**HOW TO COMPLETE THIS TASK:** From the film review of A House Of Dynamite, list every actor it names along with the role it assigns to each.

**PAGE EXCERPT:**
"""

A House Of Dynamite film review: Frighteningly credible
An explosive, emotional and ultimately chilling depiction of a world brought to the brink

‘This is insanity,’ baulks a shellshocked US President (played by Idris Elba) when he’s asked to make the most difficult of all decisions in horrifying haste. ‘No sir, this is reality,’ comes the sobering correction. From ace director Kathryn Bigelow and screenwriter Noah Oppenheim, A House Of Dynamite brings to life a frighteningly credible nuclear war scenario as it imagines what would happen if the unthinkable occurred, which here triggers a real shitshow of a response.
Told in three nerve-jangling chapters, depicting the same sequence of events from different perspectives, the film takes us from an Alaskan defence station to the White House situation room, FEMA headquarters, nuclear strategic command, and more. It sees anxious experts attempt to get to grips with a situation involving a single nuclear warhead, launched at the United States from an unidentified aggressor, with just 20 minutes before impact. Alongside Elba, Rebecca Ferguson’s captain, Gabriel Basso’s deputy NSA adviser, Jared Harris’ secretary of defence, and Tracy Letts’ general are the major players.
As director of the immaculate political thriller Zero Dark Thirty and muscular military flick The Hurt Locker (for which she bagged the Best Director Oscar), Bigelow is ideally suited to the material. The panic is palpable during this countdown to zero as senior figures are dashed off to secure locations and others are left to pick up the pieces. Volker Bertelmann’s sensationally atmospheric and suffocatingly ominous score cranks up the dread, whilst fidgety camerawork from Barry Ackroyd apes the nervousness in the rooms.
The ensemble are excellent, with the film expertly and efficiently humanising these participants through glimpses of their loved ones, and highlighting the challenge of acting rationally, and indeed morally, under such immense pressure. Both explosively emotional and utterly chilling, this is phenomenal, food-for-thought filmmaking and what the expression edge-of-your-seat was made for.
A House Of Dynamite is in cinemas now and available on Netflix from Friday 24 October.

"""

**COLLECTED DATA:**
"""

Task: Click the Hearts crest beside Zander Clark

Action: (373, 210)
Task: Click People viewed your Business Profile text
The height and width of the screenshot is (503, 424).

"""

**RESULT BELOW:**
- Idris Elba: the US President
- Rebecca Ferguson: a captain
- Gabriel Basso: the deputy NSA adviser
- Jared Harris: the secretary of defence
- Tracy Letts: a general